## EXTRACTED DATA
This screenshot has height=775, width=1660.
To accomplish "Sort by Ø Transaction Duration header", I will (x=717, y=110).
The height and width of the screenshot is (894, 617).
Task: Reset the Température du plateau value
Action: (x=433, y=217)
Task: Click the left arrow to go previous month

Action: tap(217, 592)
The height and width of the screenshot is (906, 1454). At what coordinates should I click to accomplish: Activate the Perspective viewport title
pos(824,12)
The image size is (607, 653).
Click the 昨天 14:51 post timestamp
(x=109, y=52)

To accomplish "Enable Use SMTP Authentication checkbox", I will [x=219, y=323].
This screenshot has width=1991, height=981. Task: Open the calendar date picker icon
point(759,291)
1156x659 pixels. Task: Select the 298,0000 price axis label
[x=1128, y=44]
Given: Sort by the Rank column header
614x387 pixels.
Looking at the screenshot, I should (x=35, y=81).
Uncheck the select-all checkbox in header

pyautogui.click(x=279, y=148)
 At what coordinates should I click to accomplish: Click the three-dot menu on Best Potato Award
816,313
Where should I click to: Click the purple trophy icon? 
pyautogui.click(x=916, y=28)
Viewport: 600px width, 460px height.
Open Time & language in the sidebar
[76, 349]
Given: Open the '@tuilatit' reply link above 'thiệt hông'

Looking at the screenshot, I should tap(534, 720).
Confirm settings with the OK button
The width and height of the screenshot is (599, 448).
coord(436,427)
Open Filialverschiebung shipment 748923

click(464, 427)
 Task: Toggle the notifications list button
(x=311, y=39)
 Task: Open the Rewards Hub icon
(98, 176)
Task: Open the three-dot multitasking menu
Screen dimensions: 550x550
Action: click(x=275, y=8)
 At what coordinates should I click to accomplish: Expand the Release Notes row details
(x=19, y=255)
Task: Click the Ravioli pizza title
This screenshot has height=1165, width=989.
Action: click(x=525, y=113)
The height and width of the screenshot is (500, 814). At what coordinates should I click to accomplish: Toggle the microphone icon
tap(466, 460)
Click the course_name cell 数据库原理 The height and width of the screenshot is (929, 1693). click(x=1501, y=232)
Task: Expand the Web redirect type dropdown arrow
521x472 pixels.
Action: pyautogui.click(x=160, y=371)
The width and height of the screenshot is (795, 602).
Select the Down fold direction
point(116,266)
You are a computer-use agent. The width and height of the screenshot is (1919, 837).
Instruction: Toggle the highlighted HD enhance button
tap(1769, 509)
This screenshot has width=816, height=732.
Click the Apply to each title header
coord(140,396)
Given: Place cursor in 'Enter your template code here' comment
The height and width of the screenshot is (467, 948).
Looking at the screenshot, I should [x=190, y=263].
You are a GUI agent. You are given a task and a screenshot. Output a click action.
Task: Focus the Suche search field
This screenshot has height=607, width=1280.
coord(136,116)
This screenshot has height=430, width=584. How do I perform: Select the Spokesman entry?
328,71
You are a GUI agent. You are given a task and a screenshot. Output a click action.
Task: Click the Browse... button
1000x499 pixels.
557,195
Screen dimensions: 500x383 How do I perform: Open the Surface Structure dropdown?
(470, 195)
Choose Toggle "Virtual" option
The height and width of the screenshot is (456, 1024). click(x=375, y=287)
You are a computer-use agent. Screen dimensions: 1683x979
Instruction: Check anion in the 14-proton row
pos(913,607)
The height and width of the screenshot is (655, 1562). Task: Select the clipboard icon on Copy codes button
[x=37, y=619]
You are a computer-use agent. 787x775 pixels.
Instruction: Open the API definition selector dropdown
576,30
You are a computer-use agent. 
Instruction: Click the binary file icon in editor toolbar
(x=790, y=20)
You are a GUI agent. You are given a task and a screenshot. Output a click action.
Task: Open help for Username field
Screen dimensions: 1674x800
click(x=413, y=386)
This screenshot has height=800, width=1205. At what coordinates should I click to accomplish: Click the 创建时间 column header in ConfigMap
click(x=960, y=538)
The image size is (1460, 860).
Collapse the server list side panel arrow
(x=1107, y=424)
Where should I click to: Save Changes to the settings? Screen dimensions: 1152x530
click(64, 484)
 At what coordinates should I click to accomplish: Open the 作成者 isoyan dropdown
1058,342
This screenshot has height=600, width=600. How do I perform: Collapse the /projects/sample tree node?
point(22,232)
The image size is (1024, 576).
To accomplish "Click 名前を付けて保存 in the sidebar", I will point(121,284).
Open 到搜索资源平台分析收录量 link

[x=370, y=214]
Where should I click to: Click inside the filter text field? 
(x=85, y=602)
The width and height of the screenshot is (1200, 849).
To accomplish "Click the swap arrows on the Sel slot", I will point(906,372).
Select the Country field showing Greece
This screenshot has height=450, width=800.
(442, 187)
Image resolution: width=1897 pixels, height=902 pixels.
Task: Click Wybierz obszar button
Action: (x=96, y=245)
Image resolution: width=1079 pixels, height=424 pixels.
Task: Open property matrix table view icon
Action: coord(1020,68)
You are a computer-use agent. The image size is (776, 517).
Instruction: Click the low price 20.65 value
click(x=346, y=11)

## ASSIGNMENT
Copy the records. Each line should match exactly.

## TASK ANSWER
This screenshot has height=775, width=1660.
To accomplish "Sort by Ø Transaction Duration header", I will (x=717, y=110).
The height and width of the screenshot is (894, 617).
Task: Reset the Température du plateau value
Action: (x=433, y=217)
Task: Click the left arrow to go previous month

Action: tap(217, 592)
The height and width of the screenshot is (906, 1454). At what coordinates should I click to accomplish: Activate the Perspective viewport title
pos(824,12)
The image size is (607, 653).
Click the 昨天 14:51 post timestamp
(x=109, y=52)

To accomplish "Enable Use SMTP Authentication checkbox", I will [x=219, y=323].
This screenshot has width=1991, height=981. Task: Open the calendar date picker icon
point(759,291)
1156x659 pixels. Task: Select the 298,0000 price axis label
[x=1128, y=44]
Given: Sort by the Rank column header
614x387 pixels.
Looking at the screenshot, I should (x=35, y=81).
Uncheck the select-all checkbox in header

pyautogui.click(x=279, y=148)
 At what coordinates should I click to accomplish: Click the three-dot menu on Best Potato Award
816,313
Where should I click to: Click the purple trophy icon? 
pyautogui.click(x=916, y=28)
Viewport: 600px width, 460px height.
Open Time & language in the sidebar
[76, 349]
Given: Open the '@tuilatit' reply link above 'thiệt hông'

Looking at the screenshot, I should tap(534, 720).
Confirm settings with the OK button
The width and height of the screenshot is (599, 448).
coord(436,427)
Open Filialverschiebung shipment 748923

click(464, 427)
 Task: Toggle the notifications list button
(x=311, y=39)
 Task: Open the Rewards Hub icon
(98, 176)
Task: Open the three-dot multitasking menu
Screen dimensions: 550x550
Action: click(x=275, y=8)
 At what coordinates should I click to accomplish: Expand the Release Notes row details
(x=19, y=255)
Task: Click the Ravioli pizza title
This screenshot has height=1165, width=989.
Action: click(x=525, y=113)
The height and width of the screenshot is (500, 814). At what coordinates should I click to accomplish: Toggle the microphone icon
tap(466, 460)
Click the course_name cell 数据库原理 The height and width of the screenshot is (929, 1693). click(x=1501, y=232)
Task: Expand the Web redirect type dropdown arrow
521x472 pixels.
Action: pyautogui.click(x=160, y=371)
The width and height of the screenshot is (795, 602).
Select the Down fold direction
point(116,266)
You are a computer-use agent. The width and height of the screenshot is (1919, 837).
Instruction: Toggle the highlighted HD enhance button
tap(1769, 509)
This screenshot has width=816, height=732.
Click the Apply to each title header
coord(140,396)
Given: Place cursor in 'Enter your template code here' comment
The height and width of the screenshot is (467, 948).
Looking at the screenshot, I should [x=190, y=263].
You are a GUI agent. You are given a task and a screenshot. Output a click action.
Task: Focus the Suche search field
This screenshot has height=607, width=1280.
coord(136,116)
This screenshot has height=430, width=584. How do I perform: Select the Spokesman entry?
328,71
You are a GUI agent. You are given a task and a screenshot. Output a click action.
Task: Click the Browse... button
1000x499 pixels.
557,195
Screen dimensions: 500x383 How do I perform: Open the Surface Structure dropdown?
(470, 195)
Choose Toggle "Virtual" option
The height and width of the screenshot is (456, 1024). click(x=375, y=287)
You are a computer-use agent. Screen dimensions: 1683x979
Instruction: Check anion in the 14-proton row
pos(913,607)
The height and width of the screenshot is (655, 1562). Task: Select the clipboard icon on Copy codes button
[x=37, y=619]
You are a computer-use agent. 787x775 pixels.
Instruction: Open the API definition selector dropdown
576,30
You are a computer-use agent. 
Instruction: Click the binary file icon in editor toolbar
(x=790, y=20)
You are a GUI agent. You are given a task and a screenshot. Output a click action.
Task: Open help for Username field
Screen dimensions: 1674x800
click(x=413, y=386)
This screenshot has height=800, width=1205. At what coordinates should I click to accomplish: Click the 创建时间 column header in ConfigMap
click(x=960, y=538)
The image size is (1460, 860).
Collapse the server list side panel arrow
(x=1107, y=424)
Where should I click to: Save Changes to the settings? Screen dimensions: 1152x530
click(64, 484)
 At what coordinates should I click to accomplish: Open the 作成者 isoyan dropdown
1058,342
This screenshot has height=600, width=600. How do I perform: Collapse the /projects/sample tree node?
point(22,232)
The image size is (1024, 576).
To accomplish "Click 名前を付けて保存 in the sidebar", I will point(121,284).
Open 到搜索资源平台分析收录量 link

[x=370, y=214]
Where should I click to: Click inside the filter text field? 
(x=85, y=602)
The width and height of the screenshot is (1200, 849).
To accomplish "Click the swap arrows on the Sel slot", I will point(906,372).
Select the Country field showing Greece
This screenshot has height=450, width=800.
(442, 187)
Image resolution: width=1897 pixels, height=902 pixels.
Task: Click Wybierz obszar button
Action: (x=96, y=245)
Image resolution: width=1079 pixels, height=424 pixels.
Task: Open property matrix table view icon
Action: coord(1020,68)
You are a computer-use agent. The image size is (776, 517).
Instruction: Click the low price 20.65 value
click(x=346, y=11)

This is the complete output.